In comments filed last week with USDA’s Food and Nutrition Service, the International Dairy Foods Association (IDFA) reinforced the importance of including dairy products, including flavored milk, in local school wellness policies. These policies were established under the Child Nutrition and WIC Reauthorization Act of 2004 and strengthened by the Healthy, Hunger-Free Kids Act of 2010.
FNS published a proposed rule in February that created a framework and guidelines for school districts to use when establishing local wellness policies. IDFA responded to the rule, explaining that milk, cheese and yogurt are valuable sources of important nutrients for children, especially protein, and that ice cream and frozen desserts are specially formulated for schools to provide a dairy-based treat with lower levels of fat, added sugar and calories.
“We urge USDA to encourage the continued availability of nutritionally beneficial dairy foods in schools, both as part of school meals and as competitive items,” the comments said. “Dairy products provide important nutrients to children, often nutrients of which they do not consume enough.”
IDFA called on USDA to support policies that align with the interim final rule regarding nutrition standards for competitive foods in schools. The rule, issued last June, set nutritional limits for saturated fat, trans fat, total sugars and calories that still allow a wide range of dairy products to be available to school kids.
The comments also mentioned the recent Cornell University finding that eliminating flavored milk in schools causes students to drink less milk, flavored or white, overall. This finding echoed a survey of schools and milk companies that found school milks sales in the 2012-13 school year had fallen by 5.1 percent, a drop of 23 million gallons.
For more information, contact Michelle Matto, IDFA’s nutrition and labeling consultant, at email@example.com.
In separate action, IDFA requested a 90-day extension on a U.S. Food & Drug Administration proposal requiring sweeping changes to nutrition labels for all packaged foods and beverages, including virtually all dairy products. IDFA’s request would push the deadline for providing analysis and feedback to Aug. 30.
In conjunction, IDFA scheduled member conference calls to seek input.
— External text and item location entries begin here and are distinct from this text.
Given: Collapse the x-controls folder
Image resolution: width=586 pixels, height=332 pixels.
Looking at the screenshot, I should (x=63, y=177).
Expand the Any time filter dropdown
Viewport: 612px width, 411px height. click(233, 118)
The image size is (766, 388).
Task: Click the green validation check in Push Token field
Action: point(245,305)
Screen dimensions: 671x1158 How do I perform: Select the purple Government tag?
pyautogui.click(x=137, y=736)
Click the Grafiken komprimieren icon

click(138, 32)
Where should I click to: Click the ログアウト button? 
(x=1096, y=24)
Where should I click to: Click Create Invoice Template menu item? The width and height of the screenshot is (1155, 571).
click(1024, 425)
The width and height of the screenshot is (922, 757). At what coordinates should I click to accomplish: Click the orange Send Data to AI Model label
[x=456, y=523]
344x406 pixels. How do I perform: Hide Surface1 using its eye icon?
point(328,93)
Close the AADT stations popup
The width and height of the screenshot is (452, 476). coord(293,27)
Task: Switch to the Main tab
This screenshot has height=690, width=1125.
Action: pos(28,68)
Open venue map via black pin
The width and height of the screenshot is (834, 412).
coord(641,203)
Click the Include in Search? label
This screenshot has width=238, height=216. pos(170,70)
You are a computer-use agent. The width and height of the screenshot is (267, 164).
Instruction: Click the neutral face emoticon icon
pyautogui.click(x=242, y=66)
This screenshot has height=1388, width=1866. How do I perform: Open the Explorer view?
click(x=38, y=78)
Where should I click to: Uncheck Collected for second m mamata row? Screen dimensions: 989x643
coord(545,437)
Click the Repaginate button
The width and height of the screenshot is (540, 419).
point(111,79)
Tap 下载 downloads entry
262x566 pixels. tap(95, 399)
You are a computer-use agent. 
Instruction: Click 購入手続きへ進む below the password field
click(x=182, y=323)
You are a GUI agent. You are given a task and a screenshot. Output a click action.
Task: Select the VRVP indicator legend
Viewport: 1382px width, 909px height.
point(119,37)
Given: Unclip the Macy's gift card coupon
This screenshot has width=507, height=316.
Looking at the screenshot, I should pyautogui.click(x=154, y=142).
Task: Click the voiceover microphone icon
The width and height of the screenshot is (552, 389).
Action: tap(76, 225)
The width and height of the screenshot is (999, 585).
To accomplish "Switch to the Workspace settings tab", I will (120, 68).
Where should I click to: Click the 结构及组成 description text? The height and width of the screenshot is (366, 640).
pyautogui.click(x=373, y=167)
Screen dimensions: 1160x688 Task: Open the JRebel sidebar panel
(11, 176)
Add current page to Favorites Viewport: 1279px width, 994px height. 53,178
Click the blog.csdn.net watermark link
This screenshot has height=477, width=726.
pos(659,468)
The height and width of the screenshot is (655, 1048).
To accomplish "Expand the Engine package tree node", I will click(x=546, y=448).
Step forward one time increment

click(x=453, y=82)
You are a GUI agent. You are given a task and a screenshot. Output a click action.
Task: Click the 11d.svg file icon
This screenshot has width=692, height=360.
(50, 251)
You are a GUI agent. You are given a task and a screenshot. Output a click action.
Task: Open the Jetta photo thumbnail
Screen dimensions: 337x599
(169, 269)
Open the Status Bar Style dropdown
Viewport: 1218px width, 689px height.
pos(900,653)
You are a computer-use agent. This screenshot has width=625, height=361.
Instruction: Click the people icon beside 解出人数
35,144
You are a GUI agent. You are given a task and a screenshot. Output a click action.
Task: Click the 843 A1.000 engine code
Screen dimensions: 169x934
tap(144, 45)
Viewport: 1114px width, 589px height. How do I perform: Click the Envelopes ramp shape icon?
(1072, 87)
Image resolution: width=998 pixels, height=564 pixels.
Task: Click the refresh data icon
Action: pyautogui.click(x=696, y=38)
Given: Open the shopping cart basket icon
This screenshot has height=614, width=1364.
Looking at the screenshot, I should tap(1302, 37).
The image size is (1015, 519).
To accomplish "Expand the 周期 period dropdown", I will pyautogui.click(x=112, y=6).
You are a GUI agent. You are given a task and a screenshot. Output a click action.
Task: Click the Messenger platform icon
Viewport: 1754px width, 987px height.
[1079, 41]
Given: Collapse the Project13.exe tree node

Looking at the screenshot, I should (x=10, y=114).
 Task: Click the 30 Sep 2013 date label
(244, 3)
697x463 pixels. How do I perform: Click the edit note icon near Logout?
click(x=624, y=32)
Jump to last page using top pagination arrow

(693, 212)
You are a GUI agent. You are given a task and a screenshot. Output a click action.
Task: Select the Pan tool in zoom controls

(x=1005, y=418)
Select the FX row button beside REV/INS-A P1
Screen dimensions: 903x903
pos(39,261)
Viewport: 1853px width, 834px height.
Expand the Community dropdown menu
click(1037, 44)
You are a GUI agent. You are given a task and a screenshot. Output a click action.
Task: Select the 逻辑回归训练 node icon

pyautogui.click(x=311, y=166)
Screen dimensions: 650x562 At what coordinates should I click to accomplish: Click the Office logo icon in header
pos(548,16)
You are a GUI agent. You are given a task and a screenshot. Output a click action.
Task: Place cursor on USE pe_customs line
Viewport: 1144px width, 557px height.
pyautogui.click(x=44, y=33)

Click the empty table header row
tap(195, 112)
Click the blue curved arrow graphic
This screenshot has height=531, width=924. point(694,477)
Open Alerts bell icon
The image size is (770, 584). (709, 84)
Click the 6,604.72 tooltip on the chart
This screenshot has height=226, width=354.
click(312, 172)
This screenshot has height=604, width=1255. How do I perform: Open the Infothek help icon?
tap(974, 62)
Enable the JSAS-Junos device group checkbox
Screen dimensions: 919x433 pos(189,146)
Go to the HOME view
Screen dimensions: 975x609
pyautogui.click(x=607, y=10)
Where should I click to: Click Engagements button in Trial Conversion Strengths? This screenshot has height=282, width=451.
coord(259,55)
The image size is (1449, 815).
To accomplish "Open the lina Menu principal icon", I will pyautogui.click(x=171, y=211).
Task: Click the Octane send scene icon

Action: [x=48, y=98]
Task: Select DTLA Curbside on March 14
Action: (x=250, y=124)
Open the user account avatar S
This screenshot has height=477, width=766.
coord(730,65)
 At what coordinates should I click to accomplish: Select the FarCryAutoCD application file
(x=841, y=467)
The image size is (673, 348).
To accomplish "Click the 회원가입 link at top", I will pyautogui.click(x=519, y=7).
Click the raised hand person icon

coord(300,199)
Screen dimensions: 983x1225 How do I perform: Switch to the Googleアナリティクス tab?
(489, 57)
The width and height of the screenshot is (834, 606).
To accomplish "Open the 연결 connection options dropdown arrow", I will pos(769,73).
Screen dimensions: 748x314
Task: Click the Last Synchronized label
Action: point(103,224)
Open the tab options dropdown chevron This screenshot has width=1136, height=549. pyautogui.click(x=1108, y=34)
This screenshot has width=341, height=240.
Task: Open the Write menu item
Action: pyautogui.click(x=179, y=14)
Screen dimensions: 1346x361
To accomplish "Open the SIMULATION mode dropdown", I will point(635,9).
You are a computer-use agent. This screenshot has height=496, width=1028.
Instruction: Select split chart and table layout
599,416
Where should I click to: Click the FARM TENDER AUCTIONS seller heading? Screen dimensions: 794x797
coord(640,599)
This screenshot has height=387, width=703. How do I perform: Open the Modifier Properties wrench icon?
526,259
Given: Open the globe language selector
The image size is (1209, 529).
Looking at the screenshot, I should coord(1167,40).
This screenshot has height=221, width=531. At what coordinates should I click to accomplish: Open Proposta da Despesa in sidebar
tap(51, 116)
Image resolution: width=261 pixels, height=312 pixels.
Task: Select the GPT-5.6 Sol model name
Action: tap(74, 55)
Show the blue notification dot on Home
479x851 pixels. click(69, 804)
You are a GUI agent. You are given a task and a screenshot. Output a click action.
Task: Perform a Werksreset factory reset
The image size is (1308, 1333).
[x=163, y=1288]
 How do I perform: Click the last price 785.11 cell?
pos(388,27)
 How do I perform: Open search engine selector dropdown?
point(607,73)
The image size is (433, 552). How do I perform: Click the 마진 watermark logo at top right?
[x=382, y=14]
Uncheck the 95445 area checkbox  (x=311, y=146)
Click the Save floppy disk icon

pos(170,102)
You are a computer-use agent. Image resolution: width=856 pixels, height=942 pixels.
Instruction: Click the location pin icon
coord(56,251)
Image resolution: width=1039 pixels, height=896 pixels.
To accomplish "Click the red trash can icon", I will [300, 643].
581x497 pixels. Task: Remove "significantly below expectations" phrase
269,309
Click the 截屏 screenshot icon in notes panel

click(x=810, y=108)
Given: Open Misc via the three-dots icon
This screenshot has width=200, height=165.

There will be four separate calls, one each for milk, cheese, yogurt and ice cream processors. They are (all times Eastern):
• Milk: Wednesday, May 7, 1-2 p.m.
• Ice Cream: Wednesday, May 7, 2:30-3:30 p.m.
• Cheese: Thursday, May 8, 1-2: p.m.
• Yogurt: Friday, May 9, 2-3 p.m.
To participate, contact Brian Fields, IDFA regulatory assistant, at firstname.lastname@example.org to request a phone number and participant code.
“We expect that this extension would improve the food industry’s participation in the rulemaking process and, in turn, would enhance FDA’s ability to finalize the proposed rules efficiently and in a manner that achieves the desired public health objectives while avoiding unnecessary economic impact,” IDFA said in a letter to FDA.